Job: Write out everything from the line containing "Where should I click to: Click pink" down to the line containing "point(282,105)", including both, without changing a word. Leave the pictures out of your answer.
Start of Records provided
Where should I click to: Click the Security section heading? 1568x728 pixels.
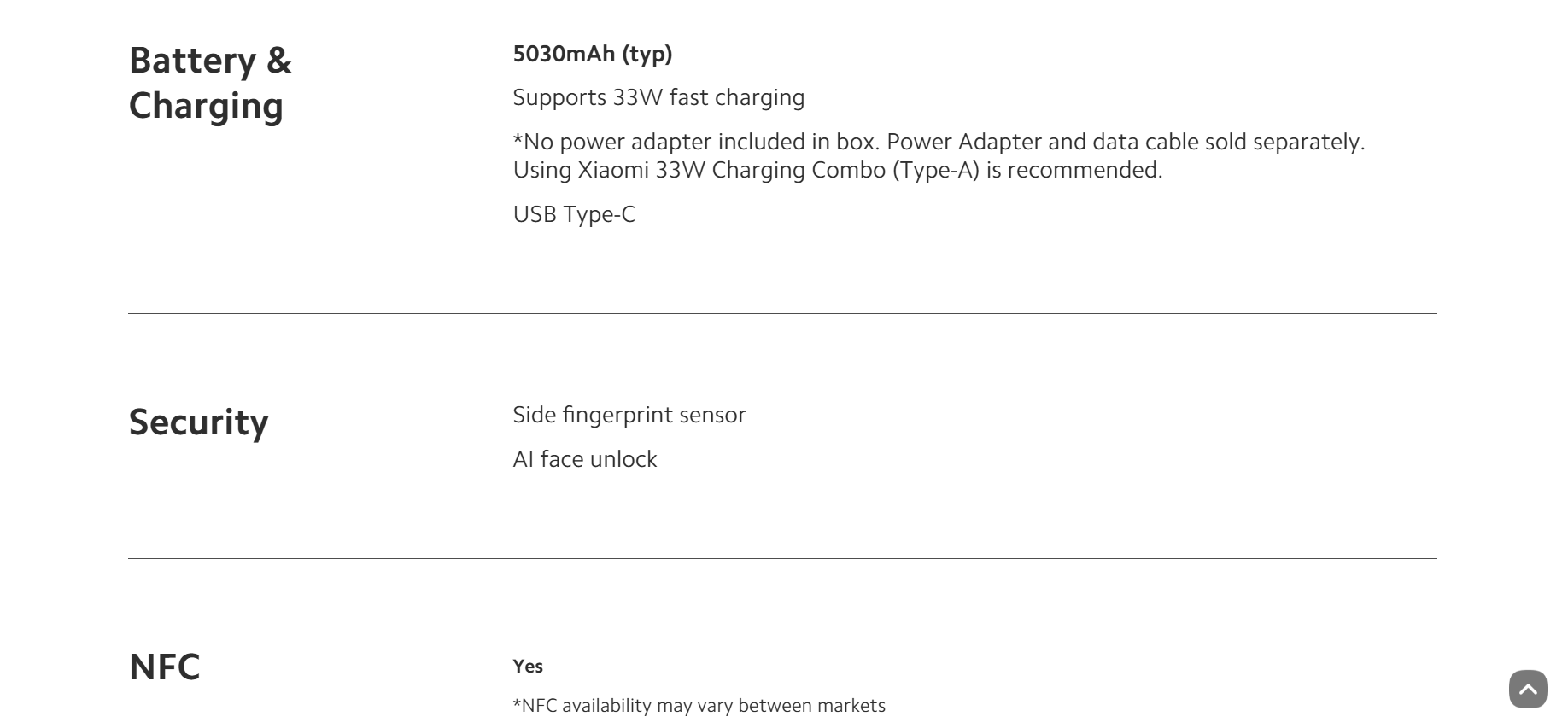point(198,422)
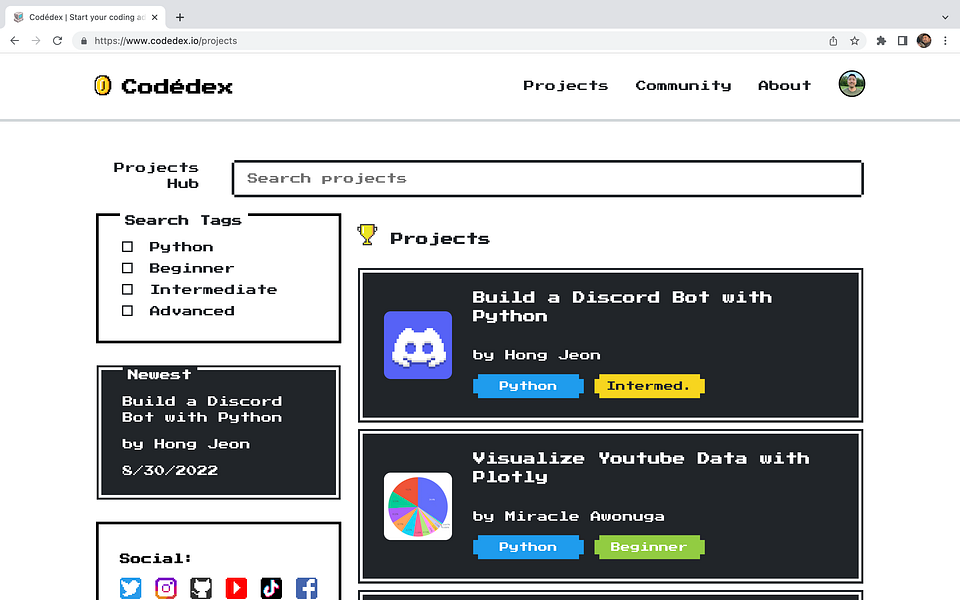Open Twitter from the Social links
Image resolution: width=960 pixels, height=600 pixels.
coord(130,588)
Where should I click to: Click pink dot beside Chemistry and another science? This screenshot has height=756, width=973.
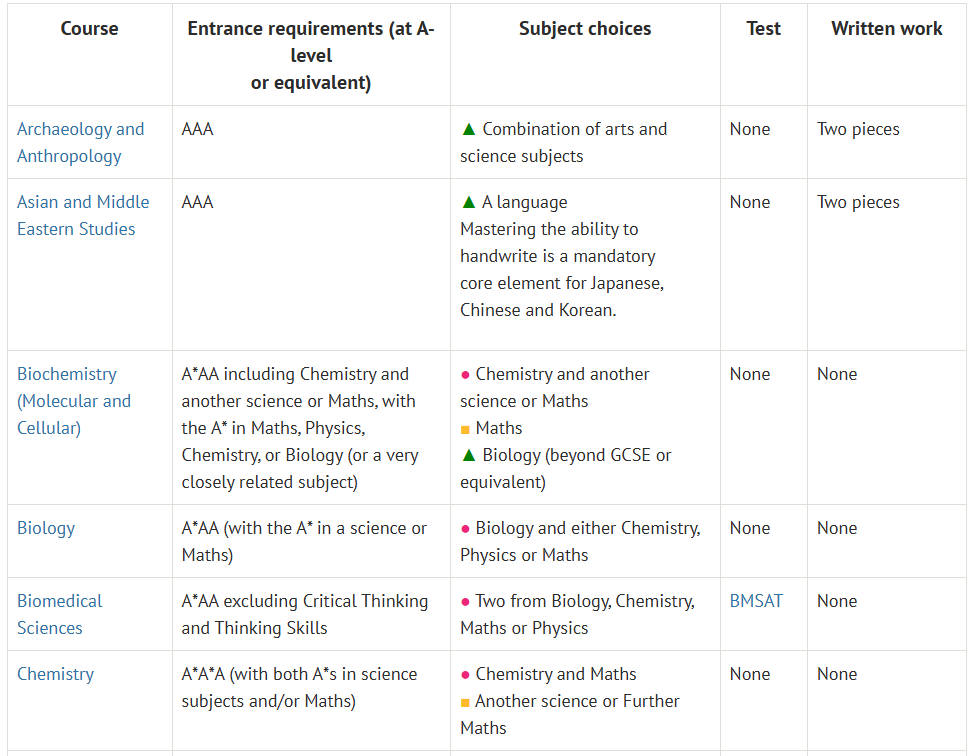pyautogui.click(x=465, y=375)
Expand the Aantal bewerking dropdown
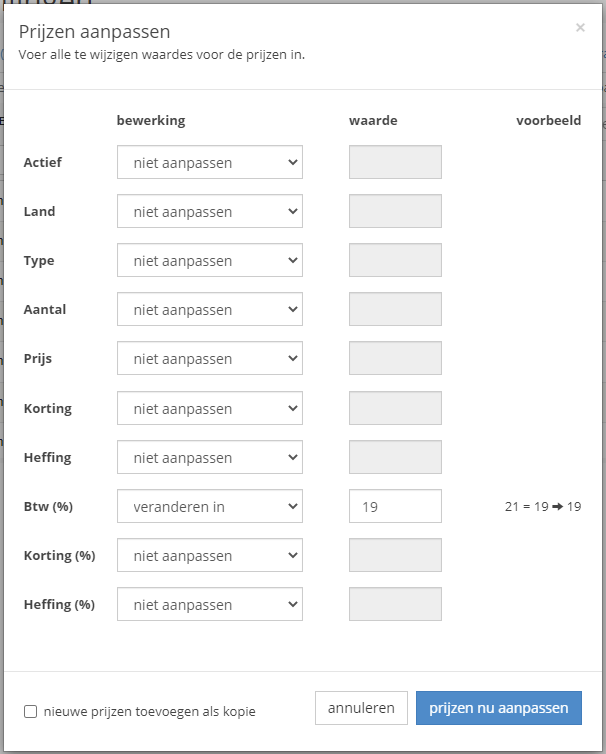 210,309
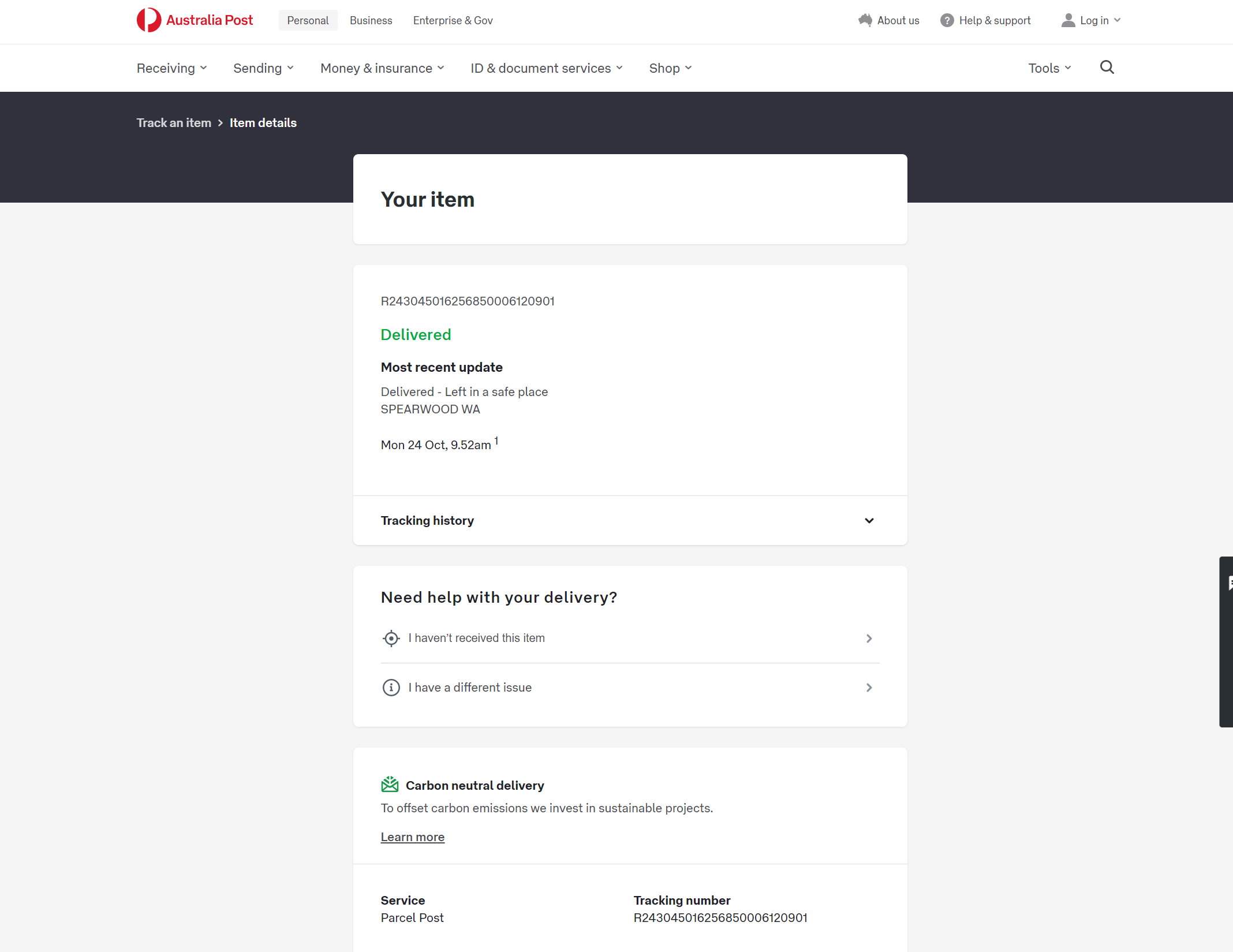The height and width of the screenshot is (952, 1233).
Task: Expand the Tools dropdown
Action: point(1049,68)
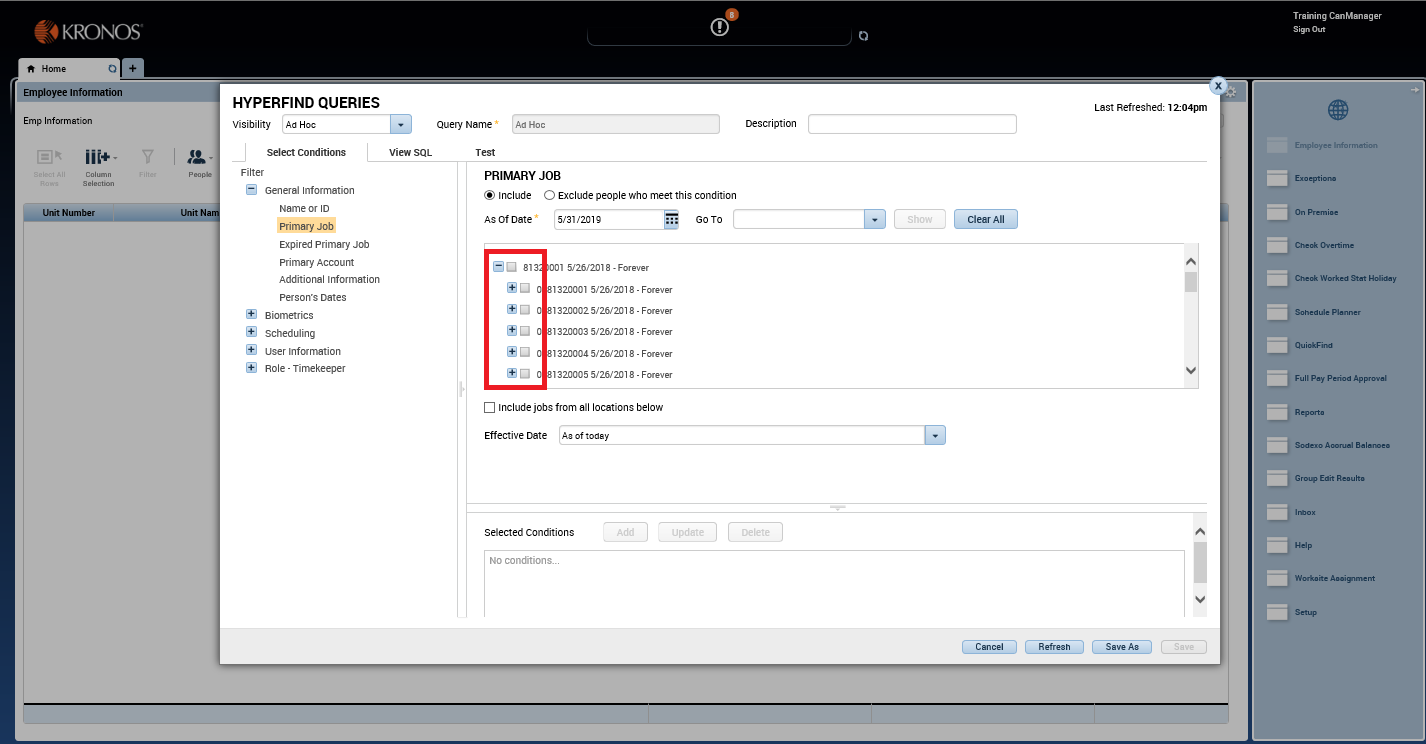Viewport: 1426px width, 744px height.
Task: Enable Include jobs from all locations below
Action: (489, 407)
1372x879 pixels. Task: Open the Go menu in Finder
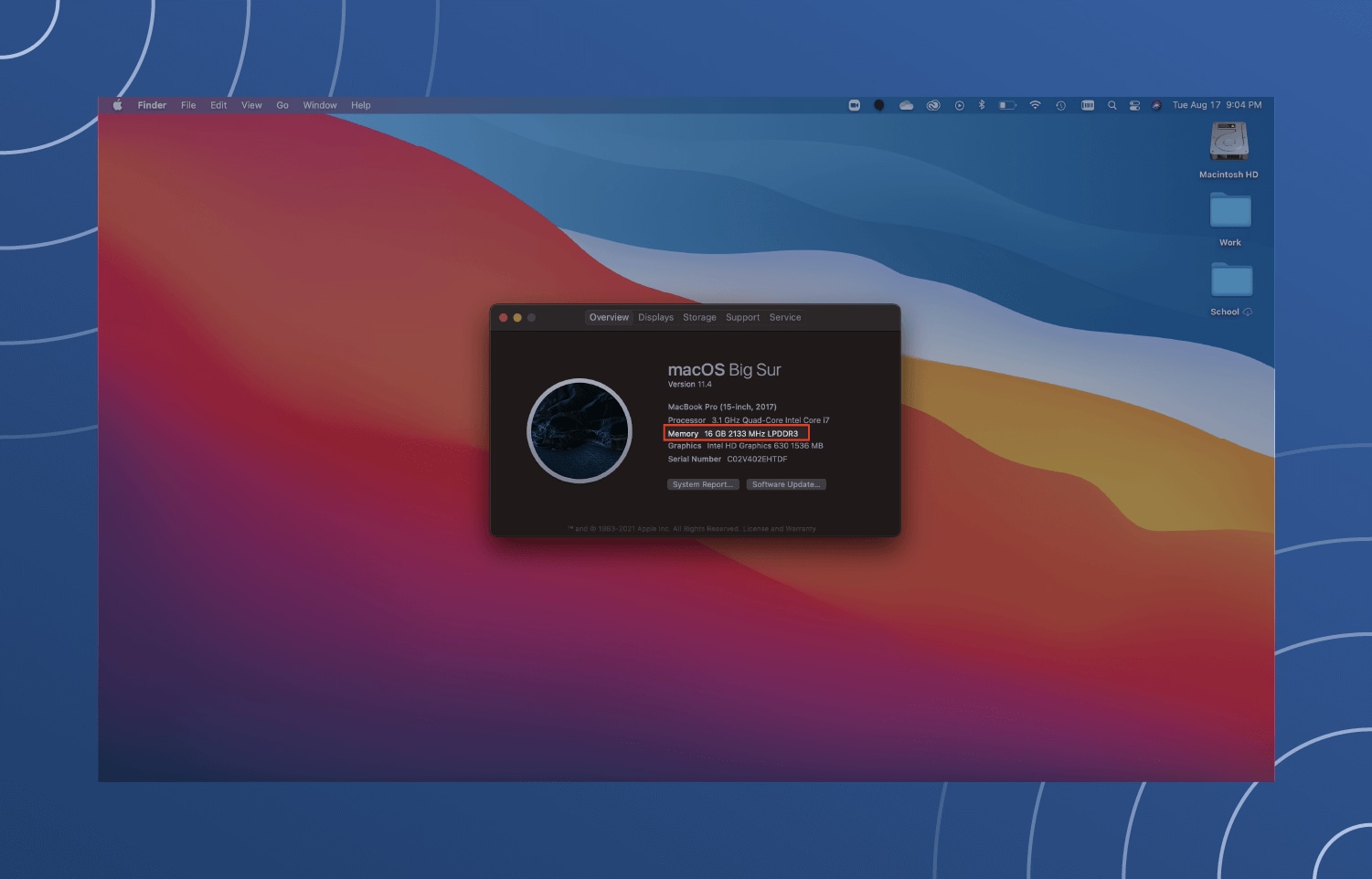point(282,105)
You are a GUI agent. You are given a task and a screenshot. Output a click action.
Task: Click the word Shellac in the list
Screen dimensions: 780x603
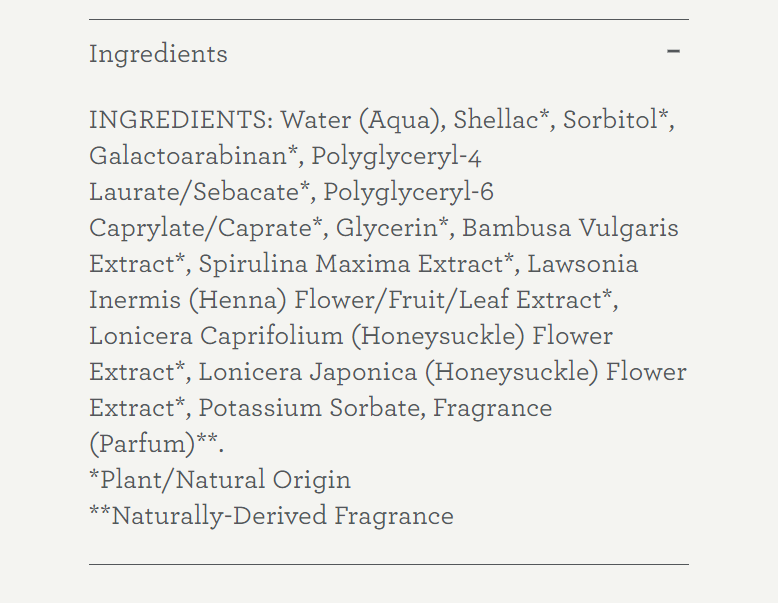pyautogui.click(x=495, y=120)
End of Records provided
Result for this task:
Where should I click to: Click pink dot beside Chemistry and another science? This screenshot has height=756, width=973.
pyautogui.click(x=465, y=375)
Expand the Aantal bewerking dropdown
 210,309
The height and width of the screenshot is (952, 1233).
Task: Expand the Tools dropdown
Action: point(1049,68)
Viewport: 1426px width, 744px height.
Task: Enable Include jobs from all locations below
Action: (489, 407)
1372x879 pixels. Task: Open the Go menu in Finder
point(282,105)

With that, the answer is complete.